# A detailed Guide to Numba

### Credits to: [Trigram](https://www.kaggle.com/code/nxrprime/a-detailed-guide-to-numba)

NUmba is a just-in-time Python compiler to get back at those C++ bullies. It is really helpful with code that uses NumPy arrays.

Numba contains a huge amount of decorators, which can be applied to your functions to instruct Numba to get that compiling done. When a call is made to Numba decorators, it is compiled to machine code and can run at the speed of **machine code**.

Numba works with:
* Windows, OS X and Linux (OS)
* x86, x86_64 (architecture)
* Nvidia CUDA (GPU)
* Latest version of NumPy
* CPython

# 1. How to use it (basic)

If your code involves a lot of mathematical heavy lifting, or involves a ton of NumPy arrays, then Numba is perfectly suited to run. In this example, we'll use the `@jit` decorator, Numba's most basic.

In [None]:
import numpy as np
from numba import jit

In [None]:
x = np.arange(100).reshape(10, 10)

In [None]:
x

Watch `@jit` in work now:

In [None]:
@jit(nopython=True)
def example1(a: np.ndarray): # Function is compiled to machine code when called the first time
    trace = 0
    for i in range(1000):   
        for i in range(a.shape[0]):   
            trace += a[i, i] 
    return a + trace              


In [None]:
%%timeit
example1(x) # Time the function call

I can hear you guys "What's that `nopython=True` do?"

Well, `nopython=True` allows Numba to compile your code **without** the interference of the Python interpreter, allowing your code to clock C++-level speeds (take that, you `cpp` bullies)

But Numba is horrid on this:

In [None]:
x = {'a': [1, 2, 3], 'b': [20, 30, 40]}

import pandas as pd
@jit
def use_pandas(a): 
    df = pd.DataFrame.from_dict(a) # Numba doesn't know about pd.DataFrame
    df += 1                        # Numba doesn't understand what this is
    return df.cov()                # or this!

print(use_pandas(x))

You can see that Numba does not understand Pandas, which means that Pandas will not benefit from `@jit`.

# 2. How to measure the performance of Numba?

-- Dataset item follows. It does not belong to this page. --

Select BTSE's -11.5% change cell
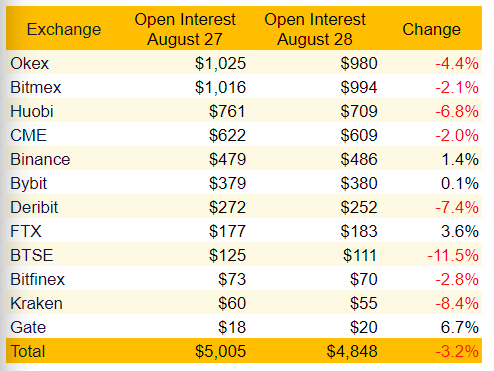Viewport: 494px width, 371px height. coord(453,255)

Once the compilation has taken place Numba runs the machine code version of your function. If it is called again the with same types, it can reuse the cached version instead of having to compile again.

A common mistake when measuring performance is not accounting for the above behaviour and to time code once with a simple timer that includes the time taken to compile your function in the execution time.

For example:

In [None]:
import time

x = np.arange(100).reshape(10, 10)

@jit(nopython=True)
def go_fast(a): # Function is compiled and runs in machine code
    trace = 0
    for i in range(a.shape[0]):
        trace += np.tanh(a[i, i])
    return a + trace

# DO NOT REPORT THIS... COMPILATION TIME IS INCLUDED IN THE EXECUTION TIME!
start = time.time()
go_fast(x)
end = time.time()
print("Elapsed (with compilation) = %s" % (end - start))

# NOW THE FUNCTION IS COMPILED, RE-TIME IT EXECUTING FROM CACHE
start = time.time()
go_fast(x)
end = time.time()
print("Elapsed (after compilation) = %s" % (end - start))

# 3. @vectorize

**Numba’s vectorize allows Python functions taking scalar input arguments to be used as NumPy ufuncs** <br><br> NumPy ufuncs are not the most straightforward process and involves writing C code. Numba makes this easy. Using the vectorize() decorator, Numba can compile a pure Python function into a ufunc that operates over NumPy arrays as fast as traditional C ufuncs.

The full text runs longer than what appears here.